A beneficial owner is any individual who owns or controls at least 25% of a company or exercises substantial control over the company. Please contact your attorney to determine if you own or control at least 25% of the medical practice or to determine if you exercise substantial control over the practice as defined by the CTA.
Reporting Requirements For The Company:
- Company Name
- DBA Names
- Physical Address
- Jurisdiction of Formation
- Taxpayer Identification Number
- The reporting company will also need to indicate if the filing is an initial report, a correction, or an update to a report previously filed
Reporting Requirements For Each Beneficial Owner And Company Applicants:
- Legal Name
- Birthdate
- Residential Address
- Unique Identifying Number (such as a driver’s license or passport number)
- The state/jurisdiction that issued the identification document must also be reported
- A picture of the identification document that the identifying number is from is required
For a complete list of acceptable forms of identification, please visit FinCENS’s frequently asked questions.

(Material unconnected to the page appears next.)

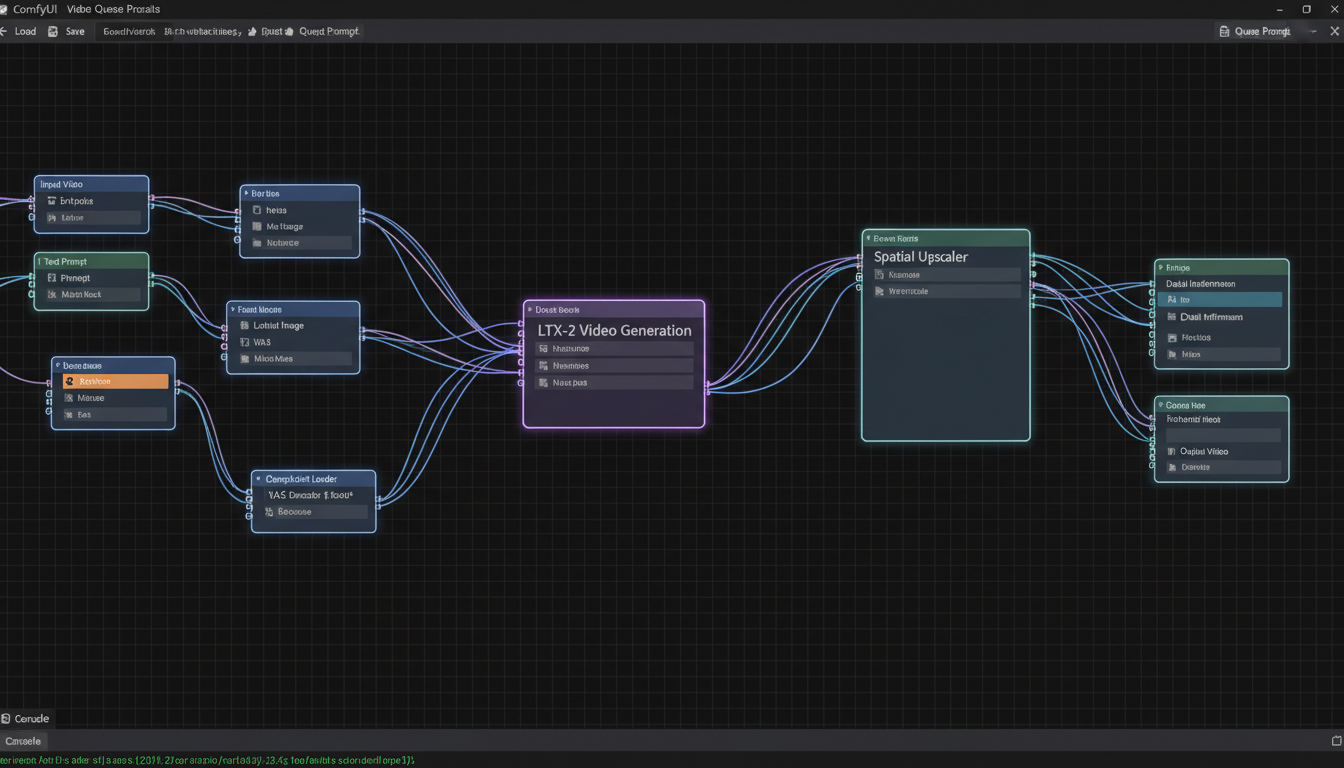Collapse the LTX-2 Video Generation node header
The image size is (1344, 768).
(x=529, y=308)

What Is A Company Applicant?
A company application is the individual who files the document creating the company, and the person primarily responsible for directing the filing of the relevant document creating the company.
This individual may be the owner, or an accountant, attorney, paralegal, organizer, etc.
Exemptions:
Yes, there are some types of entities that are exempt from beneficial ownership information reporting requirements. In fact, there are twenty-three types of entities that are exempted. See FinCEN’s FAQs or FinCEN’s Small Entity Compliance Guide for more information and a table identifying the types of exempted entities. Please note that an affiliated entity may not also be exempted from the reporting requirements. Each entity should be examined by its attorney to determine if an exemption is available.
Noncompliance:
Both individuals and the medical practice can be held liable for willful violations of the reporting requirements. Willful violations include, but are not limited to: willfully failing to file a beneficial ownership information report, willfully providing false information on the report, or willfully failing to correct or update information on a previously filed report. Note that the person who files or attempts to file with FinCen can be held liable for willful violations, but so can the person who willfully provided the filer with false information. Individuals can also be held liable if they were the cause of the failure or were a senior officer when the failure occurred. For more information, please see FinCEN’s website and contact your attorney.
Noncompliance Penalties:
- Civil: Up to $500 for each day that the practice remains non-compliant with reporting requirements
- Criminal: Jail time up to 2 years and up to $10,000 in fines
Timeline:
- Companies formed prior to Jan. 1, 2024: Must file by January 1, 2025
- Companies formed in 2024: 90 days to file the initial report after actual or public notice of formation
- Companies formed after 2024: 30 days to file after their formation
- Amendments are made when there is a change to reported information
- 30 calendar days to file after a change to reported information
- No quarterly or annual reporting requirements
Filing Website:
The Beneficial Ownership Information Filing System can be found here.
Key Takeaway:
Healthcare providers that own or co-own a practice should meet with their attorney to determine what action(s) should be taken to keep their entity in compliance or if an exemption is applicable.
[Note: The information provided in this article is for educational purposes only and should not be construed as legal or professional advice. Consult with legal counsel and compliance experts for specific guidance related to compliance with the Corporate Transparency Act.]